Collected data entries:

+ + + + +

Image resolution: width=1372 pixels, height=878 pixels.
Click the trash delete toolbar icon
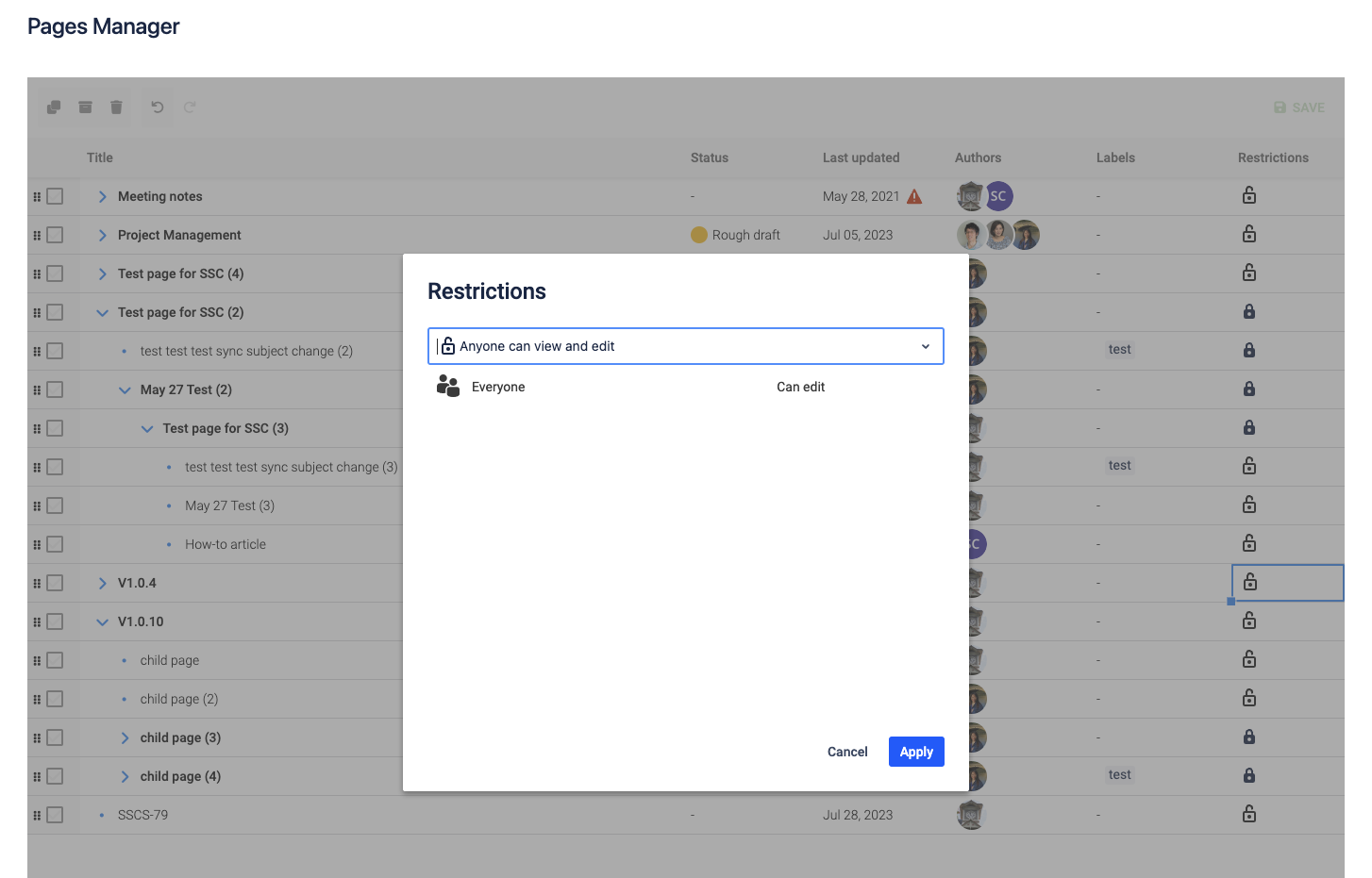click(x=116, y=108)
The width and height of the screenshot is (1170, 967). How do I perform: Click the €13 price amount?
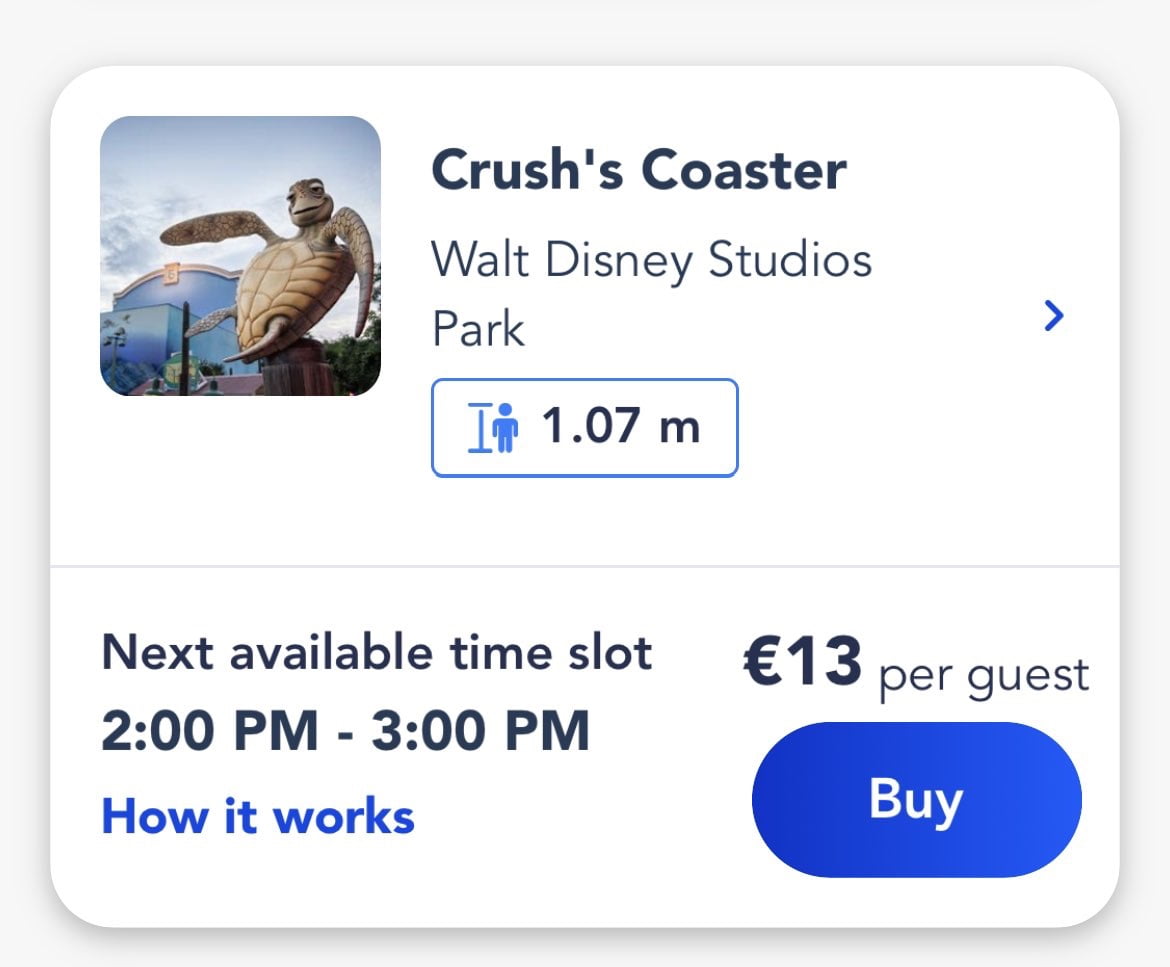coord(802,662)
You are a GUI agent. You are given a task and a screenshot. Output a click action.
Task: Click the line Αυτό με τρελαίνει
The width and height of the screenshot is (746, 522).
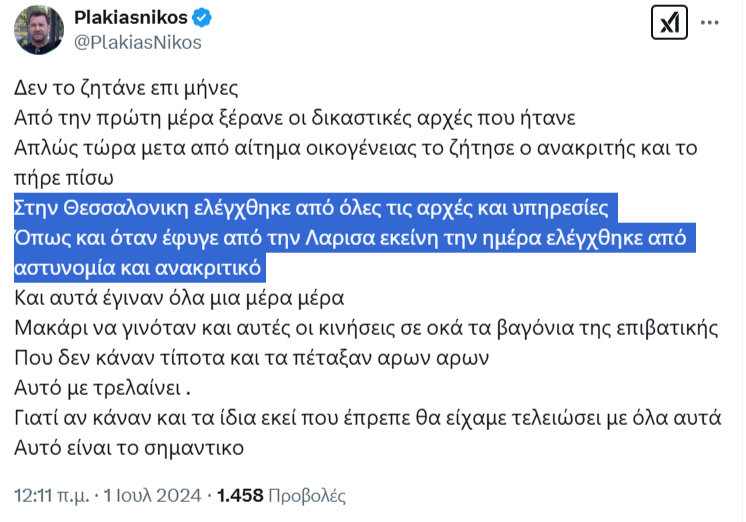pyautogui.click(x=102, y=388)
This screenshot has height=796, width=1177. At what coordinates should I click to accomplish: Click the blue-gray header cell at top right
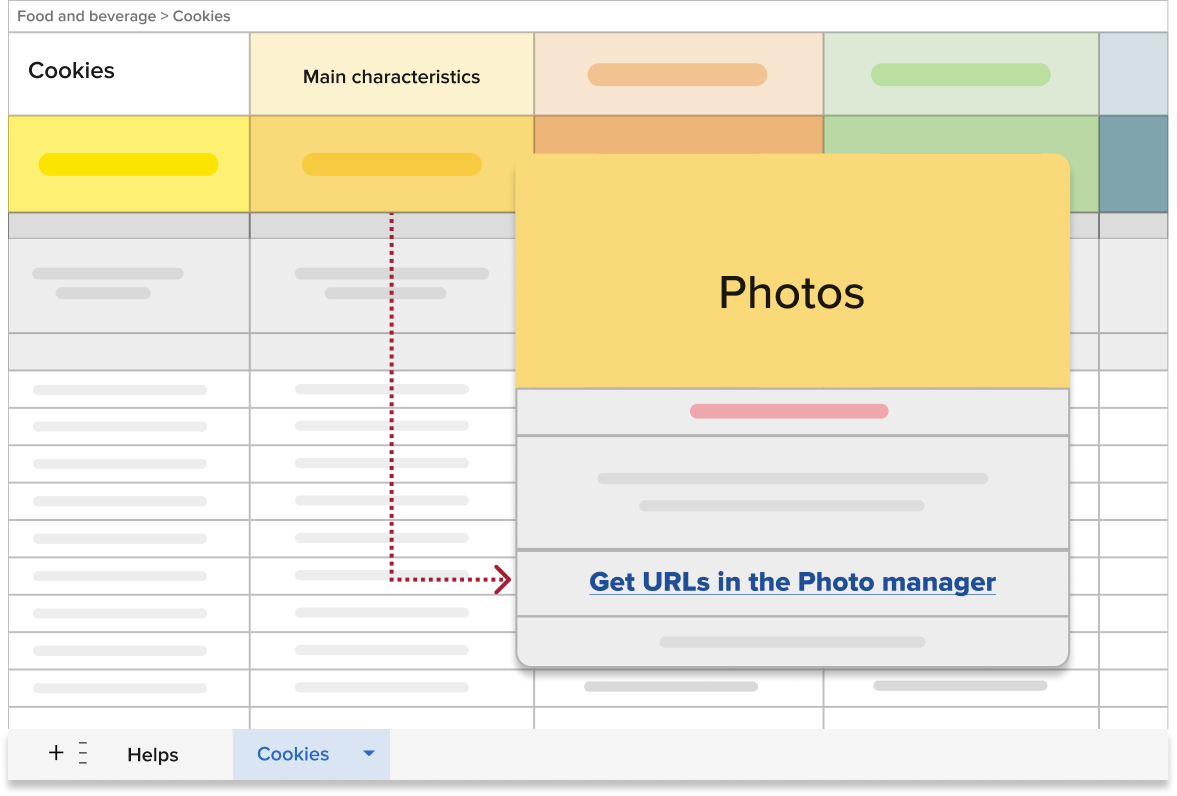coord(1133,74)
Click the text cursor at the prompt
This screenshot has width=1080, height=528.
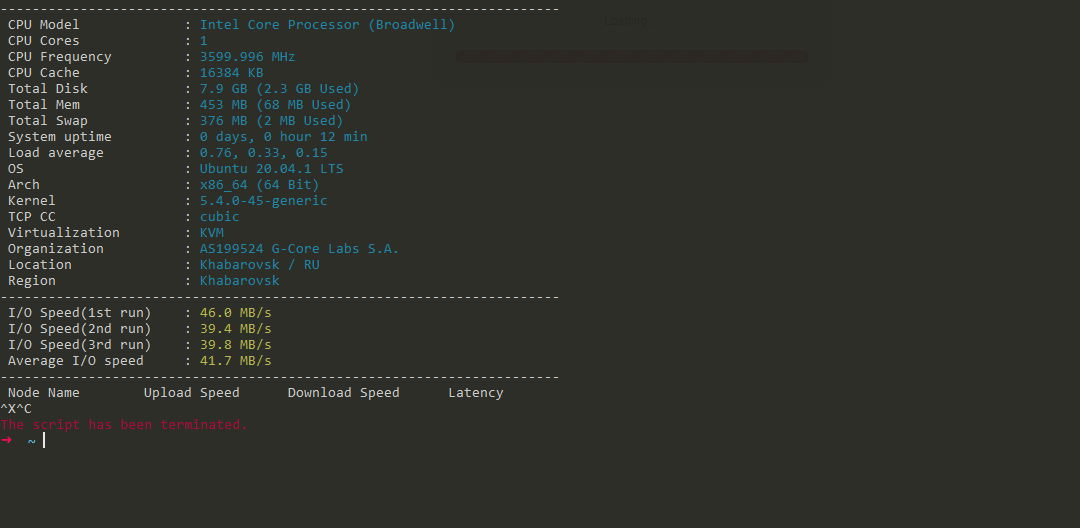point(44,441)
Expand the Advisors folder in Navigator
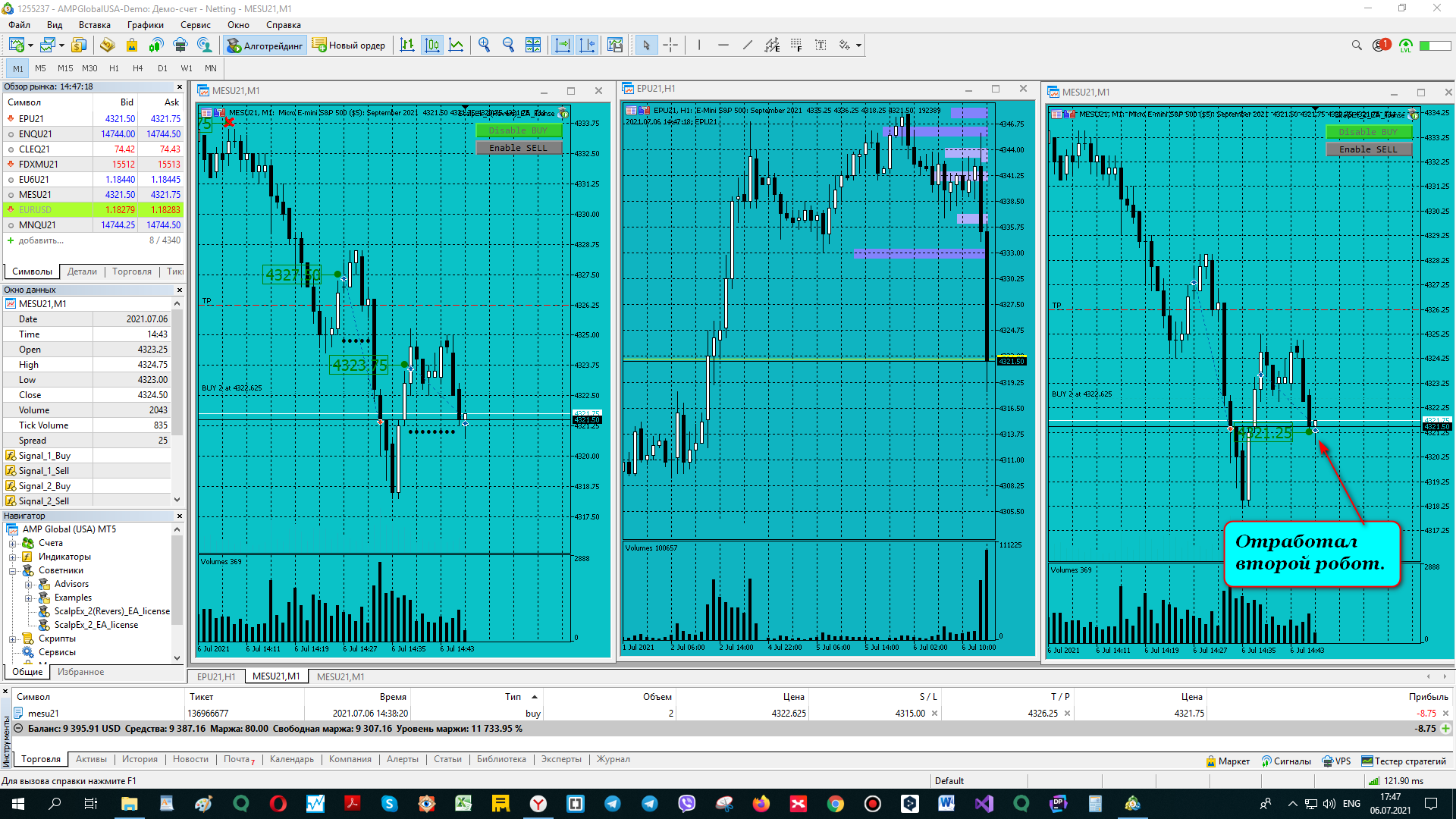The width and height of the screenshot is (1456, 819). pos(28,584)
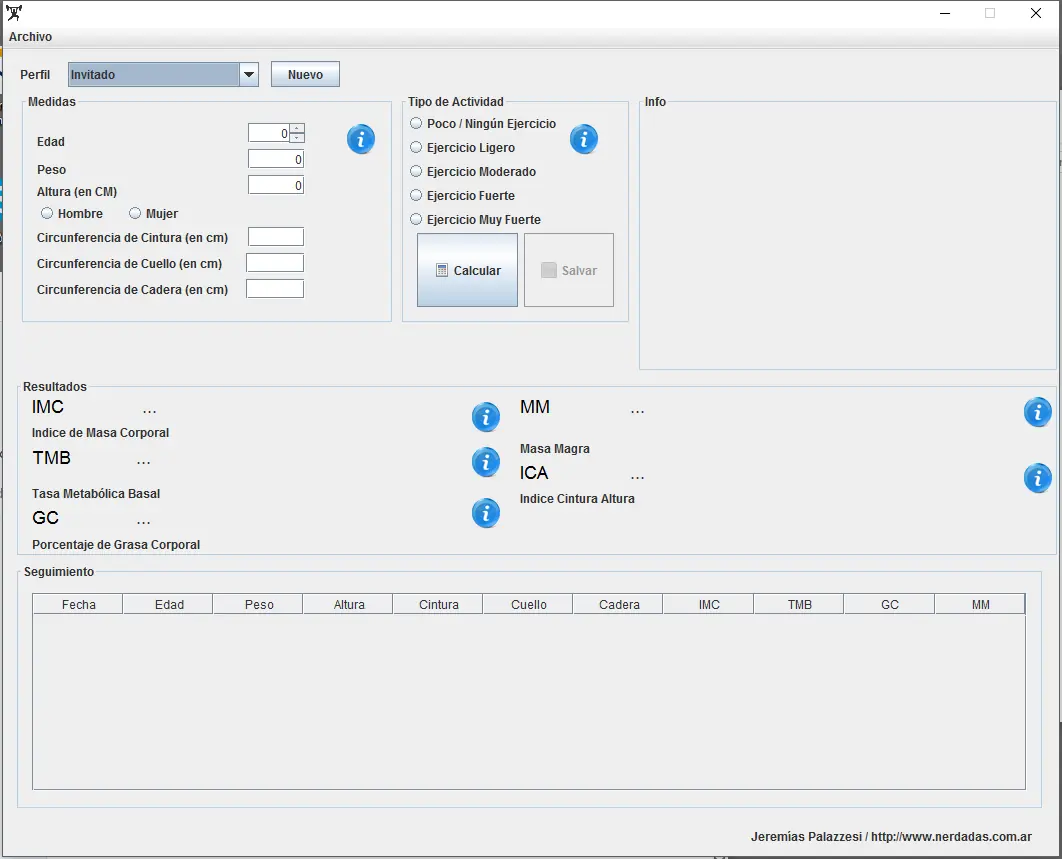
Task: Open the Archivo menu
Action: pyautogui.click(x=30, y=37)
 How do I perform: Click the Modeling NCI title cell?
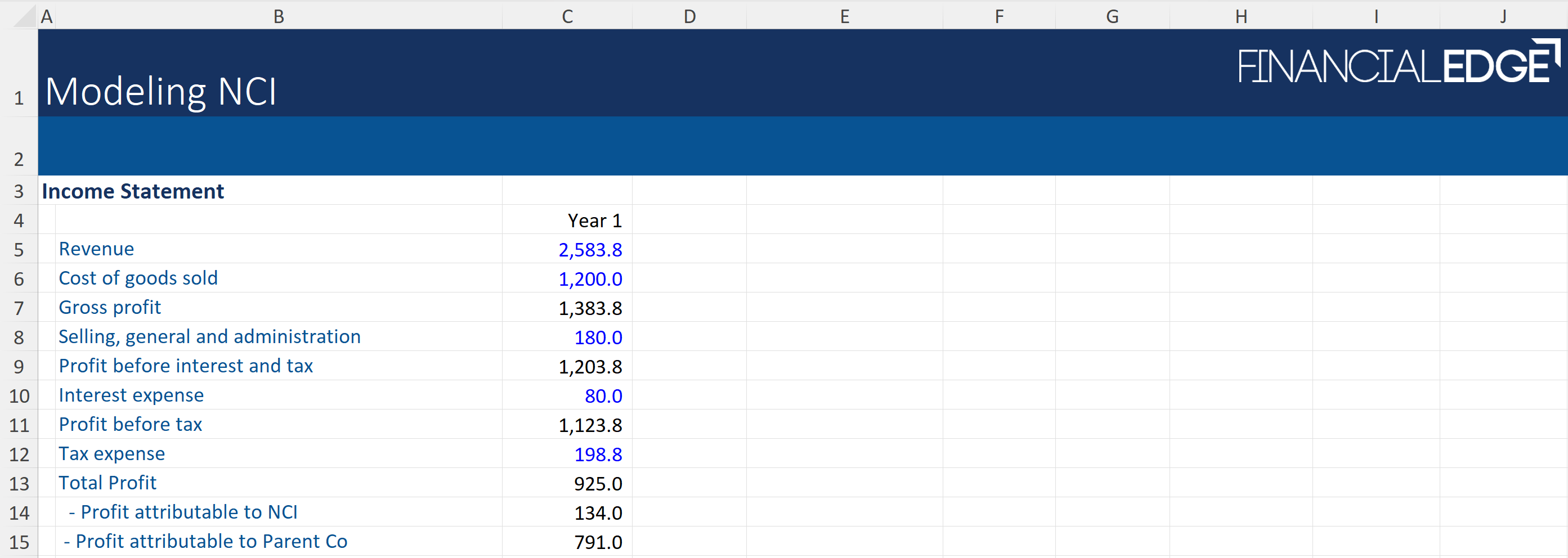coord(161,91)
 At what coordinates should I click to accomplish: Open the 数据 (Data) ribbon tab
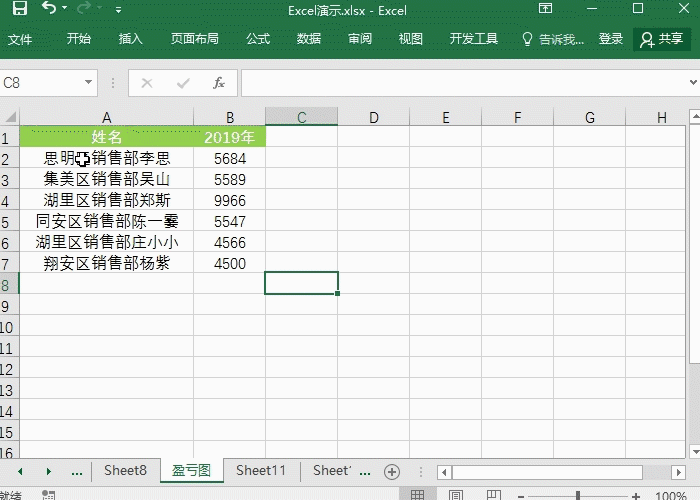click(x=309, y=39)
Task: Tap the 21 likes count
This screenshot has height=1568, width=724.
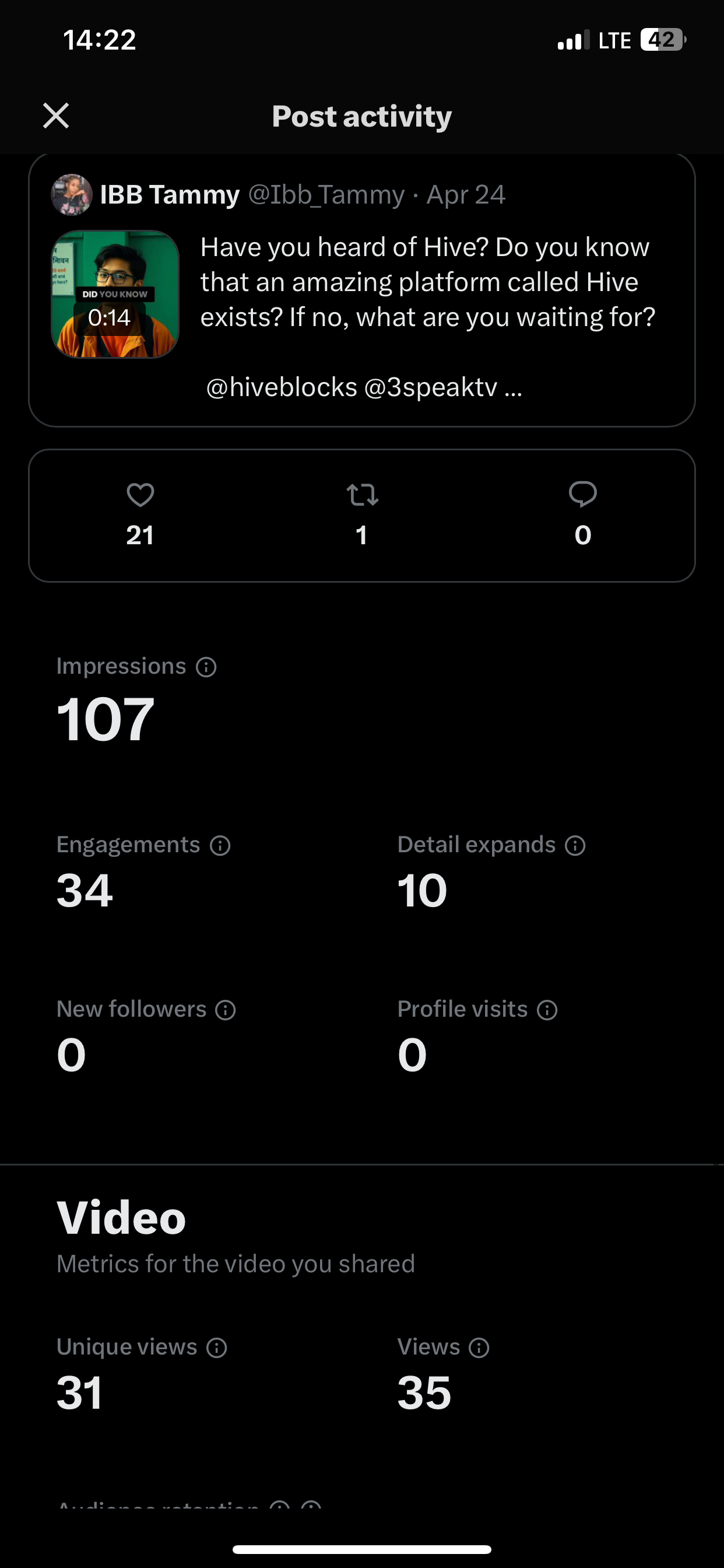Action: pos(140,535)
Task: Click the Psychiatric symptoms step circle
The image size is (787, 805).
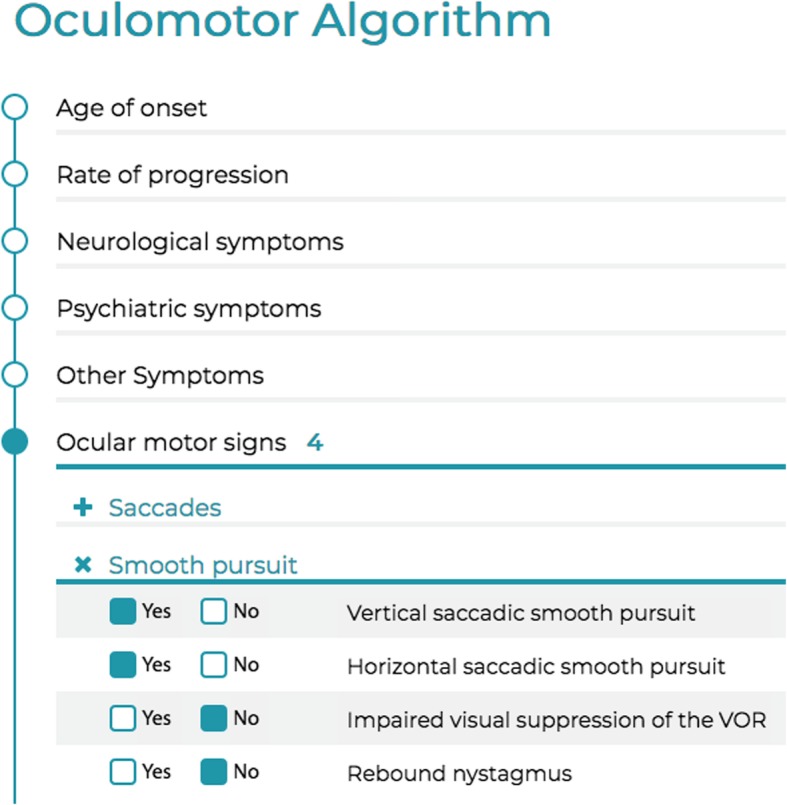Action: point(13,306)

+ + + + +

WHAT YOU ARE ASKED TO DO: In the records above, find the line with "Click the text cursor at the prompt" and the line with "Task: Click the Psychiatric"; please transcribe exactly those two lines and all lines between them, omitting any picture.

YOUR SOLUTION:
Click the text cursor at the prompt
This screenshot has width=1080, height=528.
point(44,441)
Expand the Advisors folder in Navigator
The width and height of the screenshot is (1456, 819). pos(28,584)
Task: Open the Archivo menu
Action: pyautogui.click(x=30, y=37)
 How do I perform: Click the Modeling NCI title cell?
coord(161,91)
 At what coordinates should I click to accomplish: Open the 数据 (Data) ribbon tab
click(x=309, y=39)
Task: Tap the 21 likes count
This screenshot has height=1568, width=724.
Action: pos(140,535)
Task: Click the Psychiatric symptoms step circle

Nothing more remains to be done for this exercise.